> DATA RECORDS:
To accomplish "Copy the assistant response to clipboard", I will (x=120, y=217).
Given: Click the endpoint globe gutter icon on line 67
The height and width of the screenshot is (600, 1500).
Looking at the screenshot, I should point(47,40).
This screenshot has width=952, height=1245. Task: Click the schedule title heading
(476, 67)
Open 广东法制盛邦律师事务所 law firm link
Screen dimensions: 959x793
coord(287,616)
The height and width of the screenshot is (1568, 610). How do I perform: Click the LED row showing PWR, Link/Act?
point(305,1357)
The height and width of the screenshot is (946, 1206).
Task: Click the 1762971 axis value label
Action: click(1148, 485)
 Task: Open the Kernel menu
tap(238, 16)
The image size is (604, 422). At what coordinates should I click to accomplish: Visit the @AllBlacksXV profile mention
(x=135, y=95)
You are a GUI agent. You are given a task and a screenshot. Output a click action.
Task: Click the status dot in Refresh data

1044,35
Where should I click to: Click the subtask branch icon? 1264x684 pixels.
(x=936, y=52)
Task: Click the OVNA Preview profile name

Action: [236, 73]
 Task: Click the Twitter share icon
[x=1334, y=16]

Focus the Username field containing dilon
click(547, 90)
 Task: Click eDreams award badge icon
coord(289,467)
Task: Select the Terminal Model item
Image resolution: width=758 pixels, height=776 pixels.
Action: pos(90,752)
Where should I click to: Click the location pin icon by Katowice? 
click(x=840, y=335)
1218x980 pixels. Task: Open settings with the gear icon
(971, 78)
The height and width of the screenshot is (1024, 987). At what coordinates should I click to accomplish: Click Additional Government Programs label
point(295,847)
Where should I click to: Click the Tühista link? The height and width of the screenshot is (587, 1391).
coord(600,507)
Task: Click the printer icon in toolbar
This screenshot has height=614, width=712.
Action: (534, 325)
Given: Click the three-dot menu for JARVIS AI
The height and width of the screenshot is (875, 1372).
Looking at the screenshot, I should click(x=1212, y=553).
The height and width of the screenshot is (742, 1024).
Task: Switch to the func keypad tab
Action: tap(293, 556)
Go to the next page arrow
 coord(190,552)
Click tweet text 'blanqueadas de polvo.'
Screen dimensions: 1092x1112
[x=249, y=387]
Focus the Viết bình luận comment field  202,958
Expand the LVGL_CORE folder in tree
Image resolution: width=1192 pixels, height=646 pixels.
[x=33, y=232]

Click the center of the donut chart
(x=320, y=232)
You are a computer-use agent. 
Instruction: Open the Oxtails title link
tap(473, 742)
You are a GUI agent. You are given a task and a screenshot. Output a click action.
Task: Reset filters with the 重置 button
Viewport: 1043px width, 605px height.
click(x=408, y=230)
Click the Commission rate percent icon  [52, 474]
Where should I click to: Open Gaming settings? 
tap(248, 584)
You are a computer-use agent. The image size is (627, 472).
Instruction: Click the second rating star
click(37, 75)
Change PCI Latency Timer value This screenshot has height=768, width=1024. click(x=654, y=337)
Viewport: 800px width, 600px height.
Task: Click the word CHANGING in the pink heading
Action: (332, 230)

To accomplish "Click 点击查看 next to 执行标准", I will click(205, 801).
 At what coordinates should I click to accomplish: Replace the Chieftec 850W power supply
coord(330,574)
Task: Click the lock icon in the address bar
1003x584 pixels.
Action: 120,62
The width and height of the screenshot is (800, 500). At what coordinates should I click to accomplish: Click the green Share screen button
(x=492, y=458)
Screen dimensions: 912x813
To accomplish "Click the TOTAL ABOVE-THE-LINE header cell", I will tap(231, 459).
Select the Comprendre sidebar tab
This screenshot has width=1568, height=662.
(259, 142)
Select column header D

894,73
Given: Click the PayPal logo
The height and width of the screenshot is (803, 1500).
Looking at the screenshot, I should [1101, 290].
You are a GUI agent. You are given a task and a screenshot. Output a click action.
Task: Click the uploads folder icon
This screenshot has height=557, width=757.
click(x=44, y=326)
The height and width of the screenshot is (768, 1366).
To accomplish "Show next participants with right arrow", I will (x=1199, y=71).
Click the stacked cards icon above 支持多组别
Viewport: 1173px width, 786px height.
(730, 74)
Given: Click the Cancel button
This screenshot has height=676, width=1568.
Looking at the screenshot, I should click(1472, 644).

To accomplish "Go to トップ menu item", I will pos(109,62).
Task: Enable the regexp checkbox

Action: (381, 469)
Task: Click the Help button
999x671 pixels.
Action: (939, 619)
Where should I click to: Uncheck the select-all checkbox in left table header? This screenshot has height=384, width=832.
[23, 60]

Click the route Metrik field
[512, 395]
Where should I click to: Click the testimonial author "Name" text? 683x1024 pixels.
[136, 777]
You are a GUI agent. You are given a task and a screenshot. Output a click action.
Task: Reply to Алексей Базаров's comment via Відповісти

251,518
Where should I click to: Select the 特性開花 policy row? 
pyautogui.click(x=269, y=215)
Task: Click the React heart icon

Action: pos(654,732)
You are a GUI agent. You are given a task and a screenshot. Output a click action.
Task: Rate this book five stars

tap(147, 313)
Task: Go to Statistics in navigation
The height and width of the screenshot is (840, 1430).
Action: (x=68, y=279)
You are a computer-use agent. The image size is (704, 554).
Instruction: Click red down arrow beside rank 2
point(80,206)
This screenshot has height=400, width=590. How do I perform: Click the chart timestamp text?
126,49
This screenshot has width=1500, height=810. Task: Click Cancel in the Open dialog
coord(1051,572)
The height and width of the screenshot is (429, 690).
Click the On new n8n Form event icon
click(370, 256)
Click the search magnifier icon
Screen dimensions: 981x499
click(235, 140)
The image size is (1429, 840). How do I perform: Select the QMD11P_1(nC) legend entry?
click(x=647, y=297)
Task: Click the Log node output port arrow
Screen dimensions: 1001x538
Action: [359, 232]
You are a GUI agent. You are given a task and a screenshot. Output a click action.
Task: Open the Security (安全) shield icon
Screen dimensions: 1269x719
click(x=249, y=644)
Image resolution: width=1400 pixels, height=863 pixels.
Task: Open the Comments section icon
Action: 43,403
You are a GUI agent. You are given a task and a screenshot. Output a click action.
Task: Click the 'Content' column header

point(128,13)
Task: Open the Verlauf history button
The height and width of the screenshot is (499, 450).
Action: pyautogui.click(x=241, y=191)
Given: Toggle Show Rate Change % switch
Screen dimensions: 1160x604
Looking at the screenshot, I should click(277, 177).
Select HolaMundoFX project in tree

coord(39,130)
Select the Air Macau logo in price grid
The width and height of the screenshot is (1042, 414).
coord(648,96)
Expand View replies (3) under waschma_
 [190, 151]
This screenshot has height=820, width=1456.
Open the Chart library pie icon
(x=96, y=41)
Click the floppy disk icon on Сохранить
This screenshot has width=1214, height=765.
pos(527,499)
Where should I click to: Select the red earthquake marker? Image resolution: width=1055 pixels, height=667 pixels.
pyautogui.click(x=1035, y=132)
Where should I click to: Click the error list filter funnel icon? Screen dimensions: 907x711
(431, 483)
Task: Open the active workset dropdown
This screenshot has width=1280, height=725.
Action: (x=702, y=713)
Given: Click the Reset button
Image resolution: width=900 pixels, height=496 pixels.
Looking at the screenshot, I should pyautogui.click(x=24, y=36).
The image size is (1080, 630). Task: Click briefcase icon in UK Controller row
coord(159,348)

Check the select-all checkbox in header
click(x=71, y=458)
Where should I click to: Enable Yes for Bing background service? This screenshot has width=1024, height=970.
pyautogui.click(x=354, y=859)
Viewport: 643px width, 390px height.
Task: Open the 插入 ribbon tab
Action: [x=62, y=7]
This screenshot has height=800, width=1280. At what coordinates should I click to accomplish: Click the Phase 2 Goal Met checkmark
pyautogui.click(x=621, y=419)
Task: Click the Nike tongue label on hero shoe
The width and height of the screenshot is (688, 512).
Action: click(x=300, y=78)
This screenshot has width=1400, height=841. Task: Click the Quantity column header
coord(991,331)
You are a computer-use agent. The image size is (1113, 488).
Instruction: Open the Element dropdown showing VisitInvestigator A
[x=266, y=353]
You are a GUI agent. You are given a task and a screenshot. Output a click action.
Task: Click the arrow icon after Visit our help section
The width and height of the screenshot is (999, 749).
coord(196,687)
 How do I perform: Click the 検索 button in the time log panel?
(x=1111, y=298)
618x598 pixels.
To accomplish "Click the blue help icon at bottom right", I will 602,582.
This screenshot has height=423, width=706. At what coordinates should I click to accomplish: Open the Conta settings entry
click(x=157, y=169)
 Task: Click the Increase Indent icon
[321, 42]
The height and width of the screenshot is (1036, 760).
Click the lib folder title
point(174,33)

> PROMPT: For every line in the material above, note whether the word "Reset" appears, then state the number of lines where it does and nothing else.

> WRITTEN ANSWER: 2